Architects in Amsterdam have begun construction on what they're calling the first full-sized 3D-printed house. Using what's essentially a large-scale version of a desktop 3D printer, Dus Architects is building what will eventually be a 13-room Dutch canal house made of interlocking plastic parts. The project was announced earlier this year — part proof of concept, part art project. After about three weeks of work, The Guardian reports, one three-meter-high corner segment has been produced. The interior and facade are printed as part of the same brick, and spaces are left for wiring and pipes; for now, the walls are later filled with concrete for insulation and reinforcement. The entire process of printing and assembling the house is slated to take three years.

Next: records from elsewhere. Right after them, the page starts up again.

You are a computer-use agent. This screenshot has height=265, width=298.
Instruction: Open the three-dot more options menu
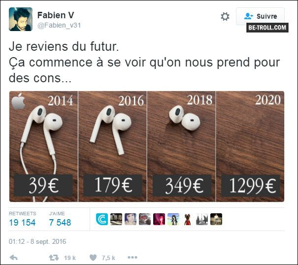132,258
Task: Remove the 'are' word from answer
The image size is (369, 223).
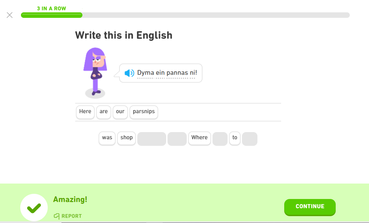Action: click(104, 112)
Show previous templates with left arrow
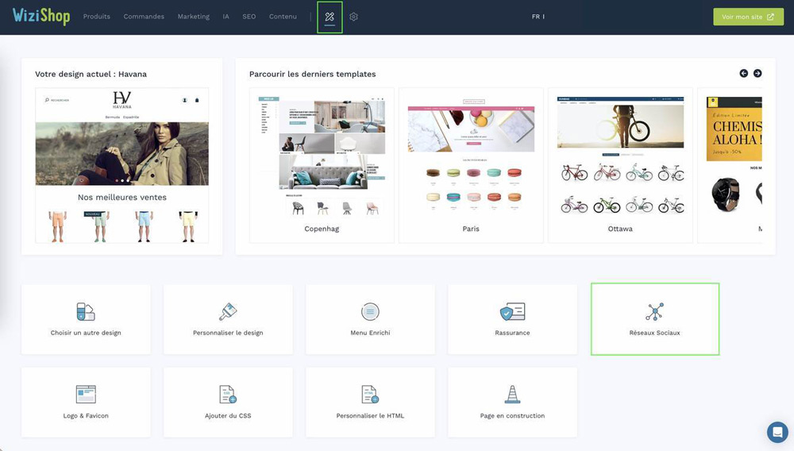 pyautogui.click(x=743, y=73)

The 3D Print Canal House, as it's called, is conceived as an improvement to current architectural practice on several levels. Designers at Dus say that by printing series of blocks instead of building with conventional materials, they can eliminate waste and reduce transportation costs; the plastic itself can be made with recycled materials. Individual rooms and design elements could be remixed and reordered by non-architects, allowing people to design their own ideal home and then hire a printing contractor to build it. And the rooms themselves can "fairly easy be disconnected" to move the house. The pieces are made with an oversized printer called the KamerMaker (or "room builder"), designed specially for Dus. The site itself is open to tourists, who can visit on most weekdays; President Barack Obama paid a visit earlier this month.

Whether this will truly be the first 3D-printed house is debatable. Enrico Dini is known for building printers that can be used to create large sand structures, and in 2013, he announced that he had teamed up with Dutch architect Janjaap Ruijssenaars on a project called the "Landscape House," a Möbius band-like building with a single surface. Regardless, it's another step towards 3D printing becoming a method for creating not just prototypes but final pieces of design that offer a flexibility traditional manufacturing can't match.